- Supplied records
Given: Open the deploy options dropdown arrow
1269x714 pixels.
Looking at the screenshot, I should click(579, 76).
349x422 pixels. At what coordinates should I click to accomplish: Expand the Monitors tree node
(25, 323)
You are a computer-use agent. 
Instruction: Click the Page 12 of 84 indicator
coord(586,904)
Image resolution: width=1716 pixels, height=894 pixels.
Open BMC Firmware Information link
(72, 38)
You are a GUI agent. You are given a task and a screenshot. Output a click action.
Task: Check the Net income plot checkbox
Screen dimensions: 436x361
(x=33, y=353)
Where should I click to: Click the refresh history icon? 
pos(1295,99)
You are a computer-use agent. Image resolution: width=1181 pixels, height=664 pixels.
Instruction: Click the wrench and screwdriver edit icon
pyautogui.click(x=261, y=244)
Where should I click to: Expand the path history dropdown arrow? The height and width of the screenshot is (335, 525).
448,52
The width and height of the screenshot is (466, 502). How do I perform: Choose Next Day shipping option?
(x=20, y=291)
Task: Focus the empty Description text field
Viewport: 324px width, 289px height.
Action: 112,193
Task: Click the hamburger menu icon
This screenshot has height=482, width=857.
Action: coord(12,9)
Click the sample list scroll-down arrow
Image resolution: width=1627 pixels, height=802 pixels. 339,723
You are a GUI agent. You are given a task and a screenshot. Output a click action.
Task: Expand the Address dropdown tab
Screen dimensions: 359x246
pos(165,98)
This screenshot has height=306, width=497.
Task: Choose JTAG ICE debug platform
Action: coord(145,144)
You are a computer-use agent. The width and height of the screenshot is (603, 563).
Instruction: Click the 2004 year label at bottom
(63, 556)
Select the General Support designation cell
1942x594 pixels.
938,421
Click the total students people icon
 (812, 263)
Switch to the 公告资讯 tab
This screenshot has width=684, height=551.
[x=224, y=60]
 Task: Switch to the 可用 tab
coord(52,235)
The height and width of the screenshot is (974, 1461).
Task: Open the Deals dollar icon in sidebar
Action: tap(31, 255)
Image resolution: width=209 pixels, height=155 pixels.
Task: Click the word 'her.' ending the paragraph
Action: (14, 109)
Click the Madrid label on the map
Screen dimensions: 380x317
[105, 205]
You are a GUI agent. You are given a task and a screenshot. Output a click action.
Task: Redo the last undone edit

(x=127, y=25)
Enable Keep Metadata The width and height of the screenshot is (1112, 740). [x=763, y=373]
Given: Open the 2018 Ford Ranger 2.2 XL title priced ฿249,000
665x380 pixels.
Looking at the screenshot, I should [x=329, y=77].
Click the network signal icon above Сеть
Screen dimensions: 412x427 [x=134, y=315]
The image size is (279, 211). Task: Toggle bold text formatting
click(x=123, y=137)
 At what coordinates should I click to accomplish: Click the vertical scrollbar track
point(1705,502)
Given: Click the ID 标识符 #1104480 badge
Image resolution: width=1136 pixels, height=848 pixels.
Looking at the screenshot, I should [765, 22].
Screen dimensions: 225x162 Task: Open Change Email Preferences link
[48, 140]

- The request
Rewrite the listing, replacing "Instruction" with "Step" wherever it occurs and leaving everything else unchanged.

- Exercise answer
Given: Open the deploy options dropdown arrow
1269x714 pixels.
Looking at the screenshot, I should click(579, 76).
349x422 pixels. At what coordinates should I click to accomplish: Expand the Monitors tree node
(25, 323)
You are a computer-use agent. 
Step: Click the Page 12 of 84 indicator
coord(586,904)
Image resolution: width=1716 pixels, height=894 pixels.
Open BMC Firmware Information link
(72, 38)
You are a GUI agent. You are given a task and a screenshot. Output a click action.
Task: Check the Net income plot checkbox
Screen dimensions: 436x361
(x=33, y=353)
Where should I click to: Click the refresh history icon? 
pos(1295,99)
You are a computer-use agent. Image resolution: width=1181 pixels, height=664 pixels.
Step: Click the wrench and screwdriver edit icon
pyautogui.click(x=261, y=244)
Where should I click to: Expand the path history dropdown arrow? The height and width of the screenshot is (335, 525).
448,52
The width and height of the screenshot is (466, 502). How do I perform: Choose Next Day shipping option?
(x=20, y=291)
Task: Focus the empty Description text field
Viewport: 324px width, 289px height.
Action: 112,193
Task: Click the hamburger menu icon
This screenshot has height=482, width=857.
Action: coord(12,9)
Click the sample list scroll-down arrow
Image resolution: width=1627 pixels, height=802 pixels. 339,723
You are a GUI agent. You are given a task and a screenshot. Output a click action.
Task: Expand the Address dropdown tab
Screen dimensions: 359x246
pos(165,98)
This screenshot has height=306, width=497.
Task: Choose JTAG ICE debug platform
Action: coord(145,144)
You are a computer-use agent. The width and height of the screenshot is (603, 563).
Step: Click the 2004 year label at bottom
(63, 556)
Select the General Support designation cell
1942x594 pixels.
938,421
Click the total students people icon
 (812, 263)
Switch to the 公告资讯 tab
This screenshot has width=684, height=551.
[x=224, y=60]
 Task: Switch to the 可用 tab
coord(52,235)
The height and width of the screenshot is (974, 1461).
Task: Open the Deals dollar icon in sidebar
Action: tap(31, 255)
Image resolution: width=209 pixels, height=155 pixels.
Task: Click the word 'her.' ending the paragraph
Action: (14, 109)
Click the Madrid label on the map
Screen dimensions: 380x317
[105, 205]
You are a GUI agent. You are given a task and a screenshot. Output a click action.
Task: Redo the last undone edit

(x=127, y=25)
Enable Keep Metadata The width and height of the screenshot is (1112, 740). [x=763, y=373]
Given: Open the 2018 Ford Ranger 2.2 XL title priced ฿249,000
665x380 pixels.
Looking at the screenshot, I should [x=329, y=77].
Click the network signal icon above Сеть
Screen dimensions: 412x427 [x=134, y=315]
The image size is (279, 211). Task: Toggle bold text formatting
click(x=123, y=137)
 At what coordinates should I click to accomplish: Click the vertical scrollbar track
point(1705,502)
Given: Click the ID 标识符 #1104480 badge
Image resolution: width=1136 pixels, height=848 pixels.
Looking at the screenshot, I should [765, 22].
Screen dimensions: 225x162 Task: Open Change Email Preferences link
[48, 140]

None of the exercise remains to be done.